In 2019, we will witness a trend where customers will federate multiple cloud platforms to run a distributed workload. They may run a legacy transactional database in one cloud platform while running the data warehouse in the other. As cloud providers differentiate themselves with platforms for running niche workloads, customers will choose the best of breed providers to run parts of their workload.

Kubernetes will evolve to become the fabric of multi-cloud. Customers targeting Kubernetes as the preferred deployment target will enjoy the benefits of multi-cloud along with portability.

THE NEXT PHASE OF DEVOPS
Two major trends are going to impact the current DevOps model – Containers & AI.

Traditional DevOps tools were exclusively designed for provisioning, scheduling, configuring, and managing the lifecycle of virtual machines. Containers brought a different level of abstraction that eliminated the need to manage VMs directly. Concepts such as immutable infrastructure, infrastructure as code, and self-healing applications make traditional DevOps tools less relevant.

In 2019, we will witness a new wave of DevOps companies that deliver efficient CI/CD pipelines, better observability, and security of microservices. Like other areas of infrastructure, containers are all set to disrupt the DevOps market.

The application of AI to DevOps will result in AIOps that reduces the need for manual intervention. From anomaly detection to root cause analysis to predictive scaling to intelligent monitoring, AIOps-based technology will become the smart operations tool. It may even replace L1 and L2 support teams with intelligent automation.

AIOps will become a significant trend of 2019.

THE CONVERGENCE OF CONTAINERS AS A SERVICE AND FUNCTIONS AS A SERVICE
Serverless computing is no more a buzzword. It is becoming one of the fastest-growing cloud service delivery models. Amazon, Google, IBM, and Microsoft offer serverless computing models in their respective public cloud environments.

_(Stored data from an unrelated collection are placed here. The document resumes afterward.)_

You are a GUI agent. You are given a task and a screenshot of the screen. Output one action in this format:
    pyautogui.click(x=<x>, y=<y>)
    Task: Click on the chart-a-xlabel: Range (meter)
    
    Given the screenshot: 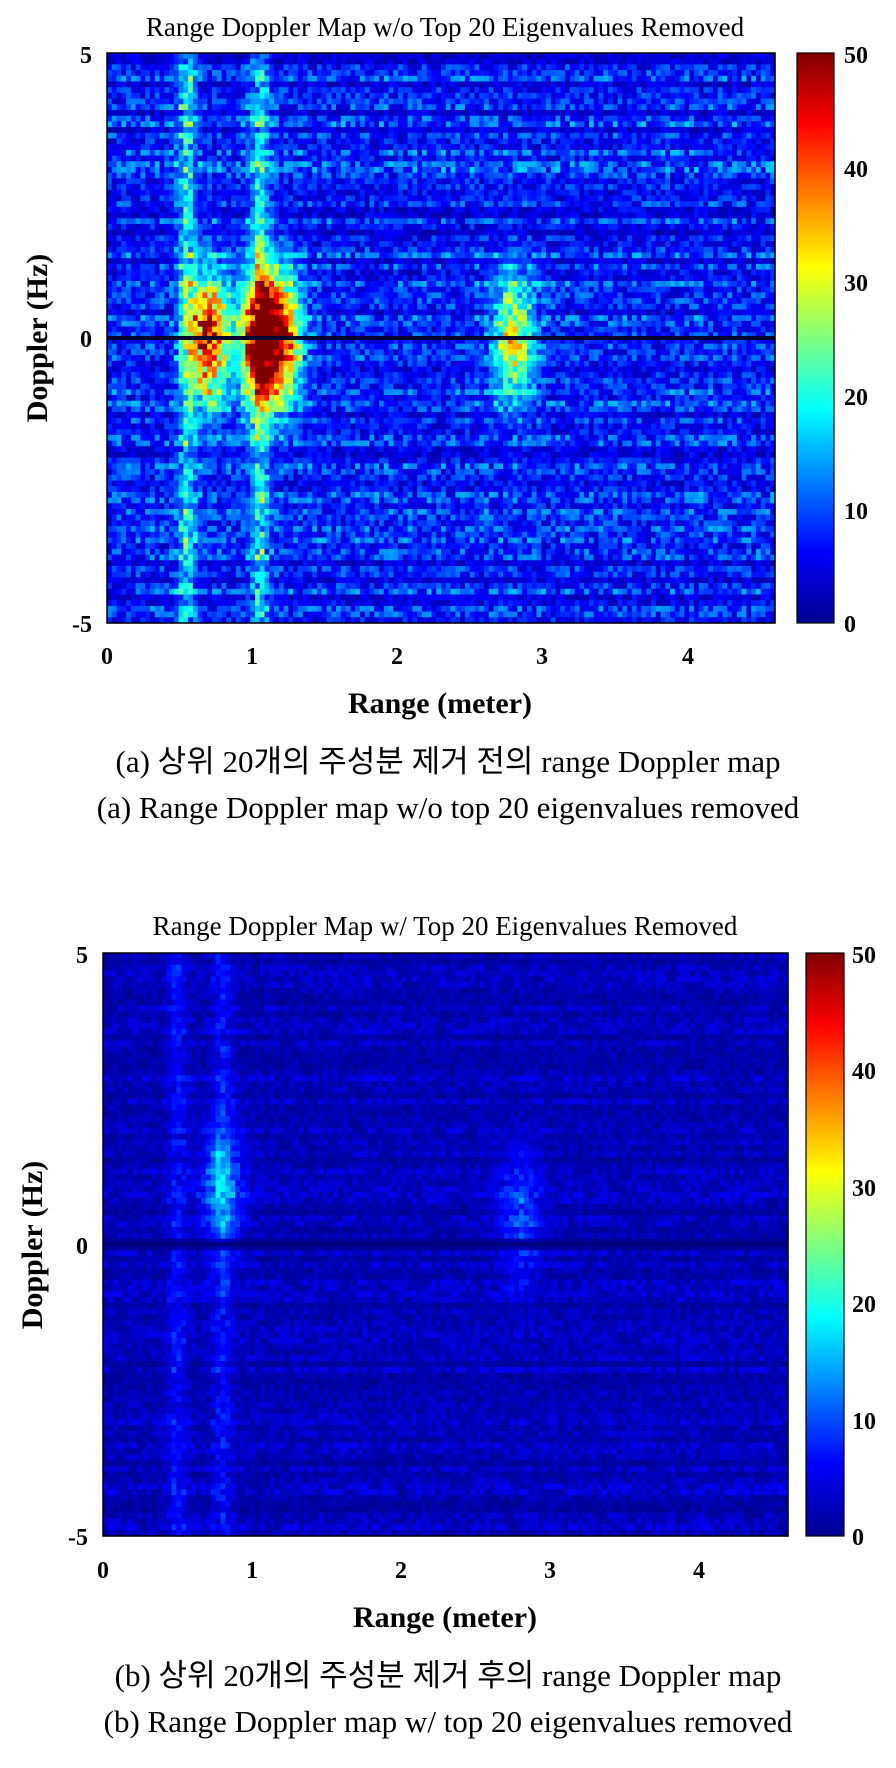 What is the action you would take?
    pyautogui.click(x=440, y=704)
    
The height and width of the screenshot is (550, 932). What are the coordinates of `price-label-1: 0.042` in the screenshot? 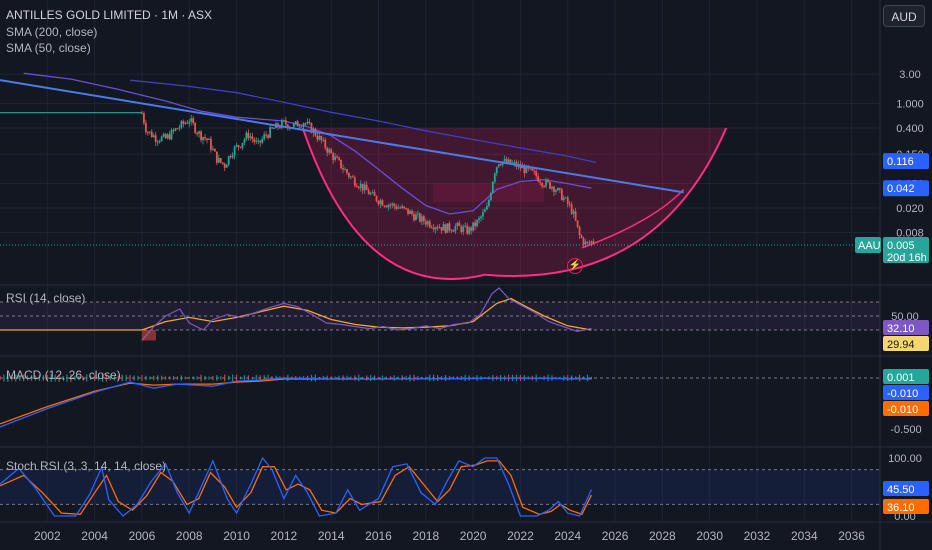 It's located at (901, 189).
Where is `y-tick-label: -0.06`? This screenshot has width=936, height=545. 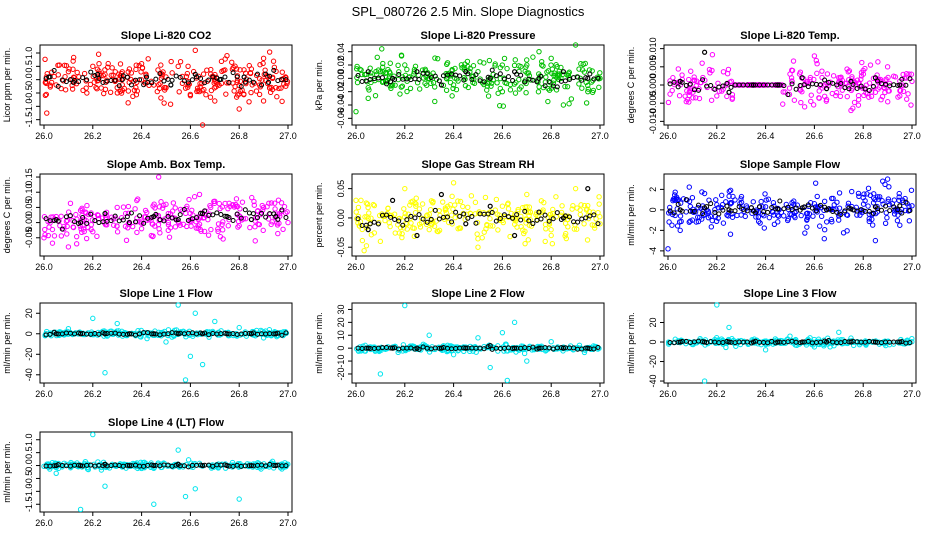 y-tick-label: -0.06 is located at coordinates (341, 118).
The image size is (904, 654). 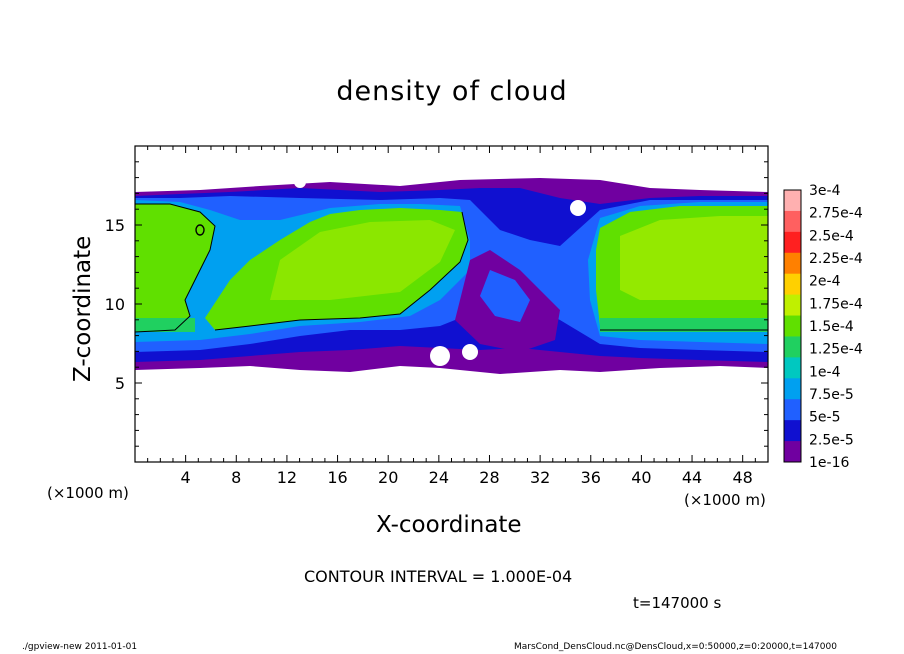 What do you see at coordinates (825, 372) in the screenshot?
I see `colorbar-label: 1e-4` at bounding box center [825, 372].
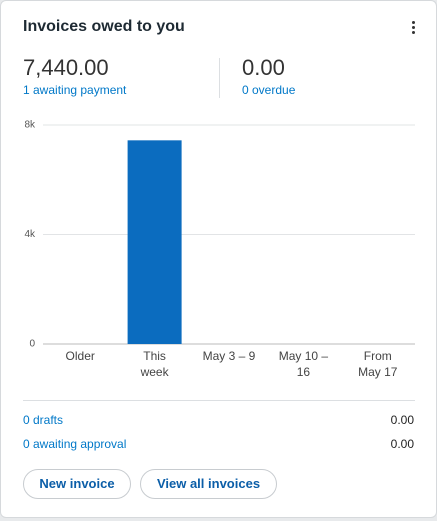  I want to click on bar, so click(154, 242).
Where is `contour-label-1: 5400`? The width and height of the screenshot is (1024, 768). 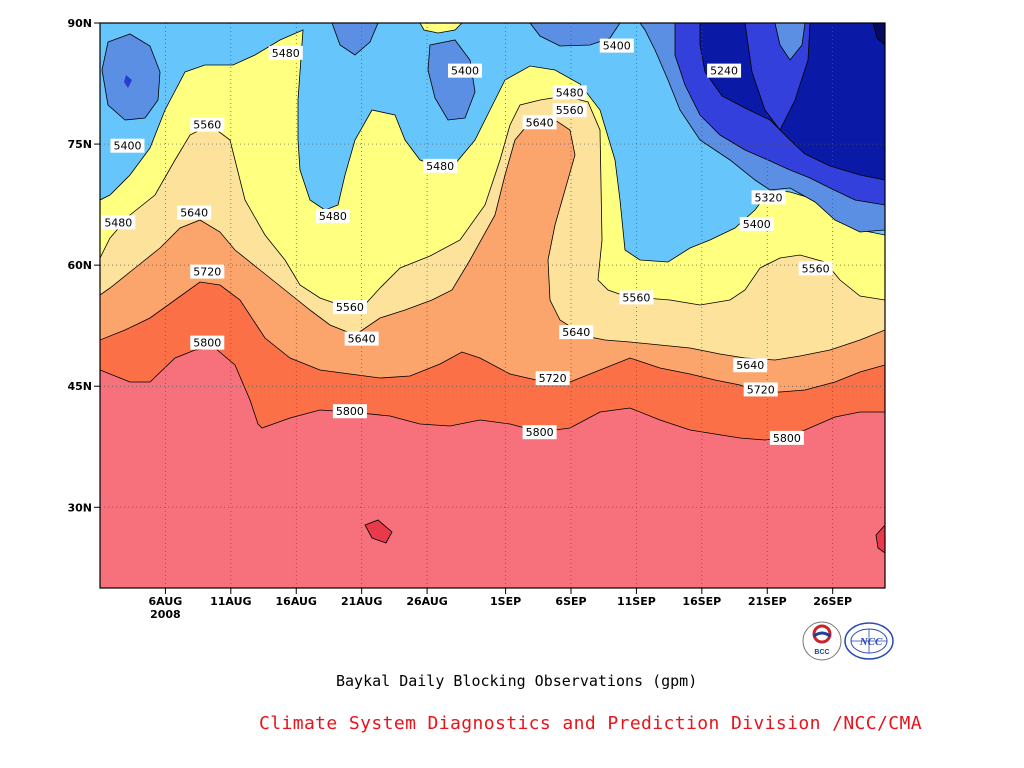
contour-label-1: 5400 is located at coordinates (466, 70).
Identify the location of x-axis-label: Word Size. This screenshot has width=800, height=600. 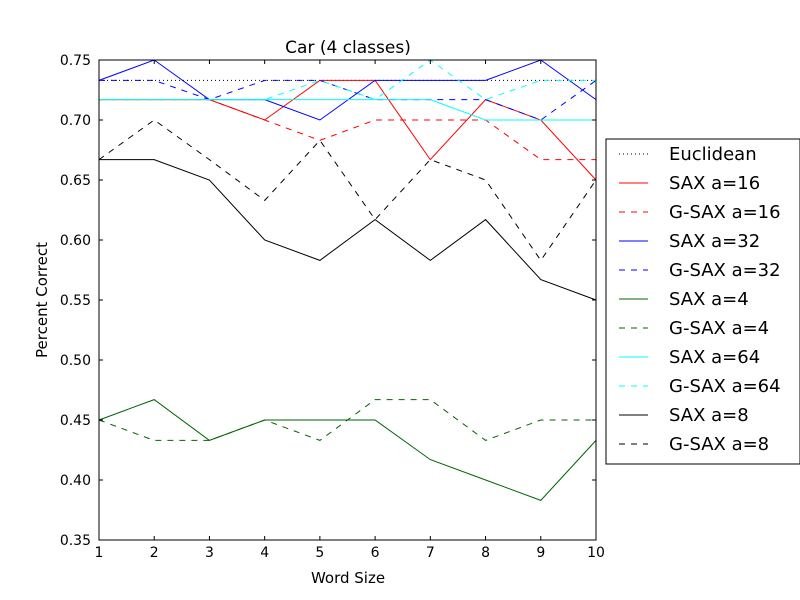
(348, 578).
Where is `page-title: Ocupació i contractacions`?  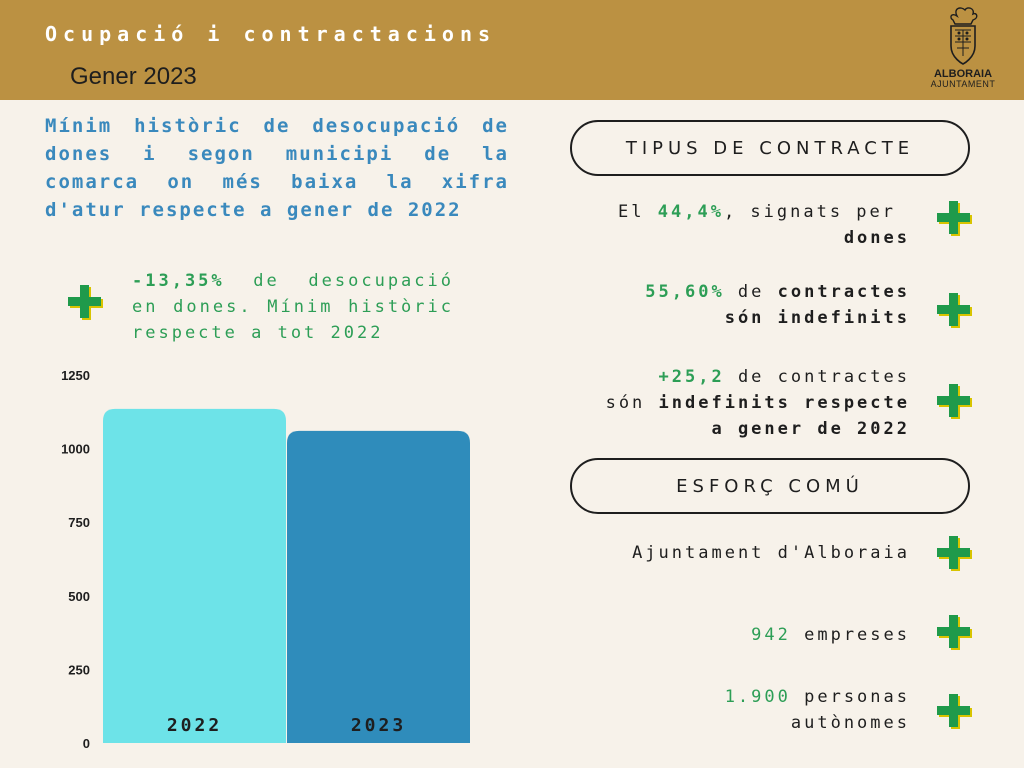
page-title: Ocupació i contractacions is located at coordinates (271, 34).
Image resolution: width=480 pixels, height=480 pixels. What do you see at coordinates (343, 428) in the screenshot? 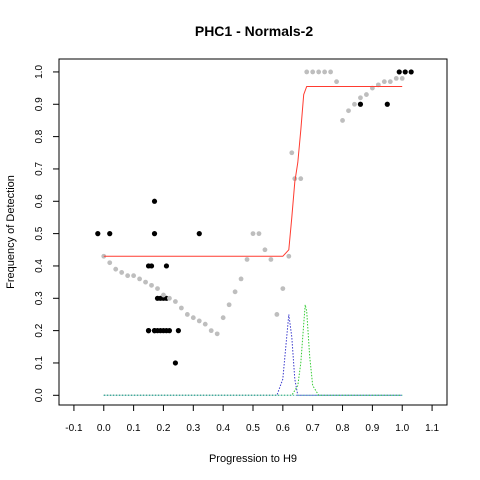
I see `x-tick-label: 0.8` at bounding box center [343, 428].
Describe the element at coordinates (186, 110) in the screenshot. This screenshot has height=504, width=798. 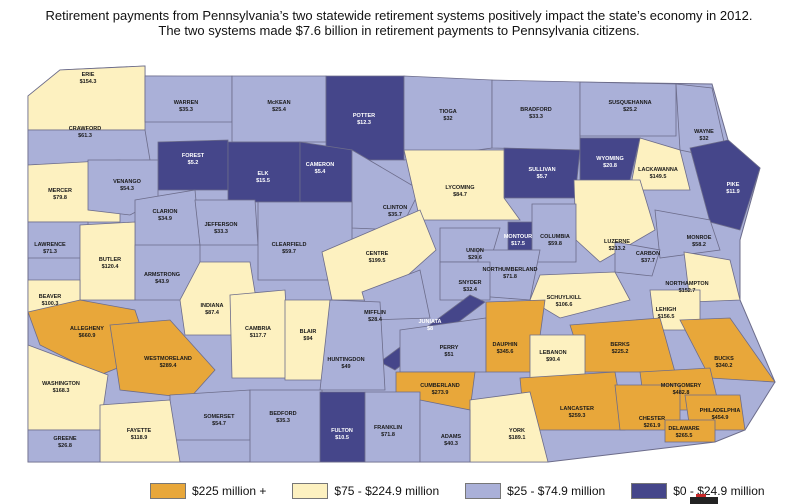
I see `county-value-warren: $35.3` at that location.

Functions as a Service (FaaS) is one of the delivery models of serverless computing in which developers upload code snippets packaged as modular functions. These functions are invoked in response to events generated by a variety of external sources such as databases, storage containers, streams, and even user interfaces. AWS Lambda, Azure Functions, Google Cloud Functions, and IBM Cloud Functions are some of the implementations in the public cloud.

In 2019, we will see two trends – the convergence of CaaS and FaaS, and standardization of FaaS.

Serverless was the most discussed topic at KubeCon 2018 that concluded last week. The industry is coming together to make Kubernetes the platform for deploying event-driven functions that are invoked in response to internal and external events. Next year, I expect to see FaaS becoming a first-class citizen in the container world.

There will be efforts in defining common standards for FaaS that brings portability and interoperability of functions.